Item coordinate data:
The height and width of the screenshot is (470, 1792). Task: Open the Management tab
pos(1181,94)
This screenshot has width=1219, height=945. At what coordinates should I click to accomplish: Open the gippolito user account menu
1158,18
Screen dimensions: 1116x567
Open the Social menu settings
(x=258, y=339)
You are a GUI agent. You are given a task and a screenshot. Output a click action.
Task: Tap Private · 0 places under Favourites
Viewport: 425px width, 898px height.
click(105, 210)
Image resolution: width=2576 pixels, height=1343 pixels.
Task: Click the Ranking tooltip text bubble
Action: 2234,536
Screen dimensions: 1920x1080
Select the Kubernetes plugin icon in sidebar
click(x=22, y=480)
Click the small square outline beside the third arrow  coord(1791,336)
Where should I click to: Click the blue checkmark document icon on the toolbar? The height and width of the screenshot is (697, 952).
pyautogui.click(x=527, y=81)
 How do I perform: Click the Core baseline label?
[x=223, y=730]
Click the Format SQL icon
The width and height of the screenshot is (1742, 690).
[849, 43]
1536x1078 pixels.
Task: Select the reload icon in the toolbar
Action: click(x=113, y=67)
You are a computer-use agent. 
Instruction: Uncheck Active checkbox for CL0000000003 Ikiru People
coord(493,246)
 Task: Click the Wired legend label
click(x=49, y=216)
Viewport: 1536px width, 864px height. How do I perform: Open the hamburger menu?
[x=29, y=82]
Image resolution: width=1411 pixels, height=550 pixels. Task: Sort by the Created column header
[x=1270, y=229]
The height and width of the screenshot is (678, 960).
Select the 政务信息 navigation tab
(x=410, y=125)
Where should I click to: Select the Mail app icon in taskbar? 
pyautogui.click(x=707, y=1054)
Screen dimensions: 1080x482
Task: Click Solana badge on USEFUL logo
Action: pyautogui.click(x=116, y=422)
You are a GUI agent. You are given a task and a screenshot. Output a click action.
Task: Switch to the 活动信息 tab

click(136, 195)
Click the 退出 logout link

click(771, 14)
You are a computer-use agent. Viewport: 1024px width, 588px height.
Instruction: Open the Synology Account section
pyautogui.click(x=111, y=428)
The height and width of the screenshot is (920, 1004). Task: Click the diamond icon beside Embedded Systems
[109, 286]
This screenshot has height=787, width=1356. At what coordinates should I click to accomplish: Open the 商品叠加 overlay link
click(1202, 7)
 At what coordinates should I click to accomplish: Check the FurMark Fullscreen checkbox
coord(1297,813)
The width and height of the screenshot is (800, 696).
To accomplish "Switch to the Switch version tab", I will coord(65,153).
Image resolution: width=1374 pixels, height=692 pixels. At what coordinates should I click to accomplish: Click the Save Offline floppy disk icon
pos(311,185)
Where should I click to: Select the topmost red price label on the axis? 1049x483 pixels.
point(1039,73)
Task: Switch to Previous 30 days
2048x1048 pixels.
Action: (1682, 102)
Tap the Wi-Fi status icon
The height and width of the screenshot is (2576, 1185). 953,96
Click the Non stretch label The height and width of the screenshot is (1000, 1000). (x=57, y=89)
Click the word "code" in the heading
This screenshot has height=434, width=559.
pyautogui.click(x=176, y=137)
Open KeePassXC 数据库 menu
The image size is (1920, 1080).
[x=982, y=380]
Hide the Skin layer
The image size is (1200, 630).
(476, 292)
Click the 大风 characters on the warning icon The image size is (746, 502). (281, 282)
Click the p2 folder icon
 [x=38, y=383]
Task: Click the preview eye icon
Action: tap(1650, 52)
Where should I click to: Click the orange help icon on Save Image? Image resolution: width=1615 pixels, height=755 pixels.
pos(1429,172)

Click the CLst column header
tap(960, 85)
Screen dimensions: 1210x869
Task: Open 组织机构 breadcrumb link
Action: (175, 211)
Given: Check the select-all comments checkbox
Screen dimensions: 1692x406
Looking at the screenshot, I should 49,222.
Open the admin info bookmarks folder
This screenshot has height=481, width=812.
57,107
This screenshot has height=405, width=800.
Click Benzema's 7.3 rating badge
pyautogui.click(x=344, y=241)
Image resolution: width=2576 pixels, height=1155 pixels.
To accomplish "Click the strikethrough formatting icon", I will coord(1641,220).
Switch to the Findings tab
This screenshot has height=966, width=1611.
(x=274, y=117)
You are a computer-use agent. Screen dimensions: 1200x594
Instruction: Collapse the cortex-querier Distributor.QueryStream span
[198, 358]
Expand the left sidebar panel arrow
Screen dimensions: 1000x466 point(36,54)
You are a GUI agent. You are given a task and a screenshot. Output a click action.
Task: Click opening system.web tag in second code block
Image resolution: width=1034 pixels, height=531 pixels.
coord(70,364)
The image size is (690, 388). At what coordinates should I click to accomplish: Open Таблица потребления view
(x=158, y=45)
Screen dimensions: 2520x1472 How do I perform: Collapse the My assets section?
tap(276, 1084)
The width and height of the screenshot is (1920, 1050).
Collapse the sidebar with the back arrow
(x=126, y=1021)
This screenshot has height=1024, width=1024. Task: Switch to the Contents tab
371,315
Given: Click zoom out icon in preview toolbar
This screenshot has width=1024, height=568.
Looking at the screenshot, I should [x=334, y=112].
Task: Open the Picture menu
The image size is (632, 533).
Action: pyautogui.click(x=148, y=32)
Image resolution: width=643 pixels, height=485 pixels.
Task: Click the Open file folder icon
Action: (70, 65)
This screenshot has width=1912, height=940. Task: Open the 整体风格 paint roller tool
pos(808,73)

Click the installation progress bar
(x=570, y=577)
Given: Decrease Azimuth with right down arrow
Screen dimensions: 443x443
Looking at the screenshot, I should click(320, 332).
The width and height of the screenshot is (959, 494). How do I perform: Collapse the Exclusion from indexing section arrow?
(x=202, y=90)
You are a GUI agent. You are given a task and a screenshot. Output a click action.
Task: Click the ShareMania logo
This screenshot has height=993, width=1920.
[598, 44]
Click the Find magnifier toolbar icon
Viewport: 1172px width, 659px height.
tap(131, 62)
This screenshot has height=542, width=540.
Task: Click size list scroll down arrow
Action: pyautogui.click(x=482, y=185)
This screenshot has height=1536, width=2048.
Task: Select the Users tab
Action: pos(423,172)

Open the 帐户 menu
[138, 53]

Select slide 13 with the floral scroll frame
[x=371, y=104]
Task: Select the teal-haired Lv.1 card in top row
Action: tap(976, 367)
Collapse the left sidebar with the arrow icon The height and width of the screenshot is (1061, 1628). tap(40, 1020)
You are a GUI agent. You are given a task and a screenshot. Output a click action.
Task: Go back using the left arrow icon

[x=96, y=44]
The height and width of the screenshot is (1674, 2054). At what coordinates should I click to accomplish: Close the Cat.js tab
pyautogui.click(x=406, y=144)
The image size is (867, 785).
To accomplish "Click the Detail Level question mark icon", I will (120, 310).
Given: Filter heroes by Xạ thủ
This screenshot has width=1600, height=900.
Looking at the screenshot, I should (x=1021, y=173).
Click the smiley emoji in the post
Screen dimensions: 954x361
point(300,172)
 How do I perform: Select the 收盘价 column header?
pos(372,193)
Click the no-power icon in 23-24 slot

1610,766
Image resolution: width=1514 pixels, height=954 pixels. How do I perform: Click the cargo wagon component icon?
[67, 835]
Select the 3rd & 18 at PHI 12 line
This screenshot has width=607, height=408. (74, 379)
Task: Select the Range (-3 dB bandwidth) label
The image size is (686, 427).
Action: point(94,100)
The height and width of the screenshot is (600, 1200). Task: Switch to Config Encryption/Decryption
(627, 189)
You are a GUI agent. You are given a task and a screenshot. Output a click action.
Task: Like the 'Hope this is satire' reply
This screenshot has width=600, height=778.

_Set task_:
Could you print every line of the listing above verbatim, from the first to the last?

_Finished exercise_:
The height and width of the screenshot is (470, 1792). Task: Open the Management tab
pos(1181,94)
This screenshot has width=1219, height=945. At what coordinates should I click to accomplish: Open the gippolito user account menu
1158,18
Screen dimensions: 1116x567
Open the Social menu settings
(x=258, y=339)
You are a GUI agent. You are given a task and a screenshot. Output a click action.
Task: Tap Private · 0 places under Favourites
Viewport: 425px width, 898px height.
click(105, 210)
Image resolution: width=2576 pixels, height=1343 pixels.
Task: Click the Ranking tooltip text bubble
Action: 2234,536
Screen dimensions: 1920x1080
Select the Kubernetes plugin icon in sidebar
click(x=22, y=480)
Click the small square outline beside the third arrow  coord(1791,336)
Where should I click to: Click the blue checkmark document icon on the toolbar? The height and width of the screenshot is (697, 952).
pyautogui.click(x=527, y=81)
 How do I perform: Click the Core baseline label?
[x=223, y=730]
Click the Format SQL icon
The width and height of the screenshot is (1742, 690).
[849, 43]
1536x1078 pixels.
Task: Select the reload icon in the toolbar
Action: click(x=113, y=67)
You are a computer-use agent. 
Instruction: Uncheck Active checkbox for CL0000000003 Ikiru People
coord(493,246)
 Task: Click the Wired legend label
click(x=49, y=216)
Viewport: 1536px width, 864px height. How do I perform: Open the hamburger menu?
[x=29, y=82]
Image resolution: width=1411 pixels, height=550 pixels. Task: Sort by the Created column header
[x=1270, y=229]
The height and width of the screenshot is (678, 960).
Select the 政务信息 navigation tab
(x=410, y=125)
Where should I click to: Select the Mail app icon in taskbar? 
pyautogui.click(x=707, y=1054)
Screen dimensions: 1080x482
Task: Click Solana badge on USEFUL logo
Action: pyautogui.click(x=116, y=422)
You are a GUI agent. You are given a task and a screenshot. Output a click action.
Task: Switch to the 活动信息 tab

click(136, 195)
Click the 退出 logout link

click(771, 14)
You are a computer-use agent. Viewport: 1024px width, 588px height.
Instruction: Open the Synology Account section
pyautogui.click(x=111, y=428)
The height and width of the screenshot is (920, 1004). Task: Click the diamond icon beside Embedded Systems
[109, 286]
This screenshot has height=787, width=1356. At what coordinates should I click to accomplish: Open the 商品叠加 overlay link
click(1202, 7)
 At what coordinates should I click to accomplish: Check the FurMark Fullscreen checkbox
coord(1297,813)
The width and height of the screenshot is (800, 696).
To accomplish "Switch to the Switch version tab", I will coord(65,153).
Image resolution: width=1374 pixels, height=692 pixels. At what coordinates should I click to accomplish: Click the Save Offline floppy disk icon
pos(311,185)
Where should I click to: Select the topmost red price label on the axis? 1049x483 pixels.
point(1039,73)
Task: Switch to Previous 30 days
2048x1048 pixels.
Action: (1682, 102)
Tap the Wi-Fi status icon
The height and width of the screenshot is (2576, 1185). 953,96
Click the Non stretch label The height and width of the screenshot is (1000, 1000). (x=57, y=89)
Click the word "code" in the heading
This screenshot has height=434, width=559.
pyautogui.click(x=176, y=137)
Open KeePassXC 数据库 menu
The image size is (1920, 1080).
[x=982, y=380]
Hide the Skin layer
The image size is (1200, 630).
(476, 292)
Click the 大风 characters on the warning icon The image size is (746, 502). (281, 282)
Click the p2 folder icon
 [x=38, y=383]
Task: Click the preview eye icon
Action: tap(1650, 52)
Where should I click to: Click the orange help icon on Save Image? Image resolution: width=1615 pixels, height=755 pixels.
pos(1429,172)

Click the CLst column header
tap(960, 85)
Screen dimensions: 1210x869
Task: Open 组织机构 breadcrumb link
Action: (175, 211)
Given: Check the select-all comments checkbox
Screen dimensions: 1692x406
Looking at the screenshot, I should 49,222.
Open the admin info bookmarks folder
This screenshot has height=481, width=812.
57,107
This screenshot has height=405, width=800.
Click Benzema's 7.3 rating badge
pyautogui.click(x=344, y=241)
Image resolution: width=2576 pixels, height=1155 pixels.
To accomplish "Click the strikethrough formatting icon", I will coord(1641,220).
Switch to the Findings tab
This screenshot has height=966, width=1611.
(x=274, y=117)
You are a computer-use agent. Screen dimensions: 1200x594
Instruction: Collapse the cortex-querier Distributor.QueryStream span
[198, 358]
Expand the left sidebar panel arrow
Screen dimensions: 1000x466 point(36,54)
You are a GUI agent. You are given a task and a screenshot. Output a click action.
Task: Click opening system.web tag in second code block
Image resolution: width=1034 pixels, height=531 pixels.
coord(70,364)
The image size is (690, 388). At what coordinates should I click to accomplish: Open Таблица потребления view
(x=158, y=45)
Screen dimensions: 2520x1472 How do I perform: Collapse the My assets section?
tap(276, 1084)
The width and height of the screenshot is (1920, 1050).
Collapse the sidebar with the back arrow
(x=126, y=1021)
This screenshot has height=1024, width=1024. Task: Switch to the Contents tab
371,315
Given: Click zoom out icon in preview toolbar
This screenshot has width=1024, height=568.
Looking at the screenshot, I should [x=334, y=112].
Task: Open the Picture menu
The image size is (632, 533).
Action: pyautogui.click(x=148, y=32)
Image resolution: width=643 pixels, height=485 pixels.
Task: Click the Open file folder icon
Action: (70, 65)
This screenshot has width=1912, height=940. Task: Open the 整体风格 paint roller tool
pos(808,73)

Click the installation progress bar
(x=570, y=577)
Given: Decrease Azimuth with right down arrow
Screen dimensions: 443x443
Looking at the screenshot, I should click(320, 332).
The width and height of the screenshot is (959, 494). How do I perform: Collapse the Exclusion from indexing section arrow?
(x=202, y=90)
You are a GUI agent. You are given a task and a screenshot. Output a click action.
Task: Click the ShareMania logo
This screenshot has height=993, width=1920.
[598, 44]
Click the Find magnifier toolbar icon
Viewport: 1172px width, 659px height.
tap(131, 62)
This screenshot has height=542, width=540.
Task: Click size list scroll down arrow
Action: pyautogui.click(x=482, y=185)
This screenshot has height=1536, width=2048.
Task: Select the Users tab
Action: pos(423,172)

Open the 帐户 menu
[138, 53]

Select slide 13 with the floral scroll frame
[x=371, y=104]
Task: Select the teal-haired Lv.1 card in top row
Action: tap(976, 367)
Collapse the left sidebar with the arrow icon The height and width of the screenshot is (1061, 1628). tap(40, 1020)
You are a GUI agent. You are given a task and a screenshot. Output a click action.
Task: Go back using the left arrow icon

[x=96, y=44]
The height and width of the screenshot is (1674, 2054). At what coordinates should I click to accomplish: Close the Cat.js tab
pyautogui.click(x=406, y=144)
The image size is (867, 785).
To accomplish "Click the Detail Level question mark icon", I will (120, 310).
Given: Filter heroes by Xạ thủ
This screenshot has width=1600, height=900.
Looking at the screenshot, I should (x=1021, y=173).
Click the smiley emoji in the post
Screen dimensions: 954x361
point(300,172)
 How do I perform: Select the 收盘价 column header?
pos(372,193)
Click the no-power icon in 23-24 slot

1610,766
Image resolution: width=1514 pixels, height=954 pixels. How do I perform: Click the cargo wagon component icon?
[67, 835]
Select the 3rd & 18 at PHI 12 line
This screenshot has width=607, height=408. (74, 379)
Task: Select the Range (-3 dB bandwidth) label
The image size is (686, 427).
Action: point(94,100)
The height and width of the screenshot is (600, 1200). Task: Switch to Config Encryption/Decryption
(627, 189)
You are a GUI agent. You are given a task and a screenshot. Output a click action.
Task: Like the 'Hope this is satire' reply
This screenshot has width=600, height=778.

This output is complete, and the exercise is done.